SOA is a powerful technique that requires no major investment in tools or training. The process is straightforward. Working with Problem Management and Customers, you examine past outages and identify related Configuration Items (products, people or process). Then you review the impact of the organization and infrastructure on availability.
To get started, collect outage data, and assemble a team of people familiar with the outages. Then, guide them through the 7 following steps.
- Group related outages together; create groupings by vendor, product, family, application, customer, etc. Categorize each outage as "significant" or "less significant." Focus only on those labeled "significant" ; monitor the "less significant" for future outages.
For each "significant" outage, review the root cause of the unavailability. For example, faulty hardware or software. This is probably already known since the outage is resolved.
- Using a Pareto analysis (80/20 rule), rank the related outages and their causes. You will see that the majority of the outages result from a select few causes. Focus on the "80%" of the outages caused by the "20%" of the causes.
- For each grouping of similar outages, examine the reasons for the duration of the unavailability. For example, the outage may have occurred because of faulty hardware or software; but the duration of the unavailability might have been extended by lack of tools, training, spares, etc.
- Remember to consider the three "P's" - People, Product and Process, and review:
- Existing procedures and support policies that were invoked or used during this outage.
- The actions (or inactions) of staff members, customers and anyone else involved in the outage or restoration.
- Try to determine if anything might have lessened the duration of the outage, or avoided it altogether.

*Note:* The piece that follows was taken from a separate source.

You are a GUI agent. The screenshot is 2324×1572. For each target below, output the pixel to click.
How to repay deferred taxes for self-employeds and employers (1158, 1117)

The examination should locate a trend, or at least something in common with similar outages. This is what you are looking for - the "smoking gun." An example might be the lack of a tool, process or similarly related item.
- Quantify the avoidable outage time. That is, if one hour of downtime resulted from trying to locate the proper tool, then the avoidable outage time is 1 hour x the number of outages so affected. Identifying the most preventable downtime is your goal.
- Prepare a Request for Change (RFC) to address the most significant generator of preventable downtime!
The end of the SOA is the creation of a report summarizing the number of outages analyzed and the report timeframe; listing of the avoidable outage time; and suggestions for improving or avoiding the outage.
When you are done, you will have a documented business case justifying a Change! Most importantly, SOA provides you a clear roadmap that shows exactly how to remove a significant source of downtime from your infrastructure.